══ Entries supplied ══

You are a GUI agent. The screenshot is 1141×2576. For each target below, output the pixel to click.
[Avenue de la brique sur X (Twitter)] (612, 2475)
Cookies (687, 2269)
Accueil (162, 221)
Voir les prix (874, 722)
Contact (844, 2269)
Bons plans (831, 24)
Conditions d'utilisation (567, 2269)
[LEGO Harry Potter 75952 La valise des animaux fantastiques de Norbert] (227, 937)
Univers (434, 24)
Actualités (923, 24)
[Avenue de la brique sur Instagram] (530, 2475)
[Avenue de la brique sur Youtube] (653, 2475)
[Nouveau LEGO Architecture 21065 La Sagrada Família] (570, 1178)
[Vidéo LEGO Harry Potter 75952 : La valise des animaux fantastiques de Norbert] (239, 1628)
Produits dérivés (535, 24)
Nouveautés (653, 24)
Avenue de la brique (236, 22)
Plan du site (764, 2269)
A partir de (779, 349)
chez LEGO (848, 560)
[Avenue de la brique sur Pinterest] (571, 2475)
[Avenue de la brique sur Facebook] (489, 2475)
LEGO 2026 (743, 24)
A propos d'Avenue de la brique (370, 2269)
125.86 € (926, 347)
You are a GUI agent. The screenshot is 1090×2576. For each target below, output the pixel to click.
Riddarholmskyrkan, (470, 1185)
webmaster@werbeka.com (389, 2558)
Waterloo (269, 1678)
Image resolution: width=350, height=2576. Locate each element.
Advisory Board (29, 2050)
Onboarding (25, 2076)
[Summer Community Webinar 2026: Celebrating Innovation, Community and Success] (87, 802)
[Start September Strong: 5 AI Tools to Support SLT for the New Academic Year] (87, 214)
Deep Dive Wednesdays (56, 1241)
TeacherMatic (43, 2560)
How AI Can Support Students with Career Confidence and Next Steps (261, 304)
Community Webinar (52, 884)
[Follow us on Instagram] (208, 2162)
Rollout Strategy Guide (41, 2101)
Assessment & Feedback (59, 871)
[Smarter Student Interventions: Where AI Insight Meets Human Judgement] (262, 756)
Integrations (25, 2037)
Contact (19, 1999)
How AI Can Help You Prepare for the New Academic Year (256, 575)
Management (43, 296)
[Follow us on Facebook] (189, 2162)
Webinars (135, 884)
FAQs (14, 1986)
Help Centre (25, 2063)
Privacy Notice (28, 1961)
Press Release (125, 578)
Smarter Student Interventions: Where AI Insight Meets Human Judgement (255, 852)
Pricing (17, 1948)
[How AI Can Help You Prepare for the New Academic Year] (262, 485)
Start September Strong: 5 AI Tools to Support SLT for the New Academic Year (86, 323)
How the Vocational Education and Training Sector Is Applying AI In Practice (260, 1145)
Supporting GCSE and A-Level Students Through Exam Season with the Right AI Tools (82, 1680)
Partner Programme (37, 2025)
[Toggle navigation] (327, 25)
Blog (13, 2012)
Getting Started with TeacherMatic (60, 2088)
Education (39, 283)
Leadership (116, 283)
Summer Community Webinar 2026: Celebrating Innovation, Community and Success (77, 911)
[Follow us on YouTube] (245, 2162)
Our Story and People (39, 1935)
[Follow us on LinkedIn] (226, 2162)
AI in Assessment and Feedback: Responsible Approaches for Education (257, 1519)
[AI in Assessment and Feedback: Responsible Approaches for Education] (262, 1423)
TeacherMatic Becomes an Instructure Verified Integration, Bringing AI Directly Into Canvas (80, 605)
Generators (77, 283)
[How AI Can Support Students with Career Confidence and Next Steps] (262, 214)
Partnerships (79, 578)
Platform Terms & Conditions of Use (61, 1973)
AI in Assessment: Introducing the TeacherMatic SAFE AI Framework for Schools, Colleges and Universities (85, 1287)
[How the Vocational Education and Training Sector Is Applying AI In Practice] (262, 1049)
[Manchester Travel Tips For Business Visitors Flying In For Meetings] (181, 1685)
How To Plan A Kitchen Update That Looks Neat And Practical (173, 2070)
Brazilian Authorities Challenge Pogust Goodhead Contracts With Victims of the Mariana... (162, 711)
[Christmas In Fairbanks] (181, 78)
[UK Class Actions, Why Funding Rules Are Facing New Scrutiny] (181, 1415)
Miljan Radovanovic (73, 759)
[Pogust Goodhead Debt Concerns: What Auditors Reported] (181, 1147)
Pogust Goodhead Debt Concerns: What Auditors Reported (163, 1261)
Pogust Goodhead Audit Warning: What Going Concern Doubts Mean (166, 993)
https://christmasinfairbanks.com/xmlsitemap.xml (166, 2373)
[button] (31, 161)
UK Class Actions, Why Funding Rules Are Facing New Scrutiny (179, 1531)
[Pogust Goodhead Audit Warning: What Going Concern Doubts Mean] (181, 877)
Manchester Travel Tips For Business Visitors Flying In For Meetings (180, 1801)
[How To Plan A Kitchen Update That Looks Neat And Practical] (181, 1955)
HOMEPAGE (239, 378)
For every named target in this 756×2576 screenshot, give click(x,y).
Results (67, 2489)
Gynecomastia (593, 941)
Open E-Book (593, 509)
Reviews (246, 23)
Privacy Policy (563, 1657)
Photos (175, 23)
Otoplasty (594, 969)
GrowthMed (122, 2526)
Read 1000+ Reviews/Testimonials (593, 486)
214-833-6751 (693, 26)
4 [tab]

═══

Assignment
Look above for the line holding "[Smarter Student Interventions: Where" and the line holding "Leadership (116, 283)", then output exactly those two lines and every line between them, nothing more.

Solution to this exercise
[Smarter Student Interventions: Where AI Insight Meets Human Judgement] (262, 756)
Integrations (25, 2037)
Contact (19, 1999)
How AI Can Help You Prepare for the New Academic Year (256, 575)
Management (43, 296)
[Follow us on Facebook] (189, 2162)
Webinars (135, 884)
FAQs (14, 1986)
Help Centre (25, 2063)
Privacy Notice (28, 1961)
Press Release (125, 578)
Smarter Student Interventions: Where AI Insight Meets Human Judgement (255, 852)
Pricing (17, 1948)
[How AI Can Help You Prepare for the New Academic Year] (262, 485)
Start September Strong: 5 AI Tools to Support SLT for the New Academic Year (86, 323)
How the Vocational Education and Training Sector Is Applying AI In Practice (260, 1145)
Supporting GCSE and A-Level Students Through Exam Season with the Right AI Tools (82, 1680)
Partner Programme (37, 2025)
[Toggle navigation] (327, 25)
Blog (13, 2012)
Getting Started with TeacherMatic (60, 2088)
Education (39, 283)
Leadership (116, 283)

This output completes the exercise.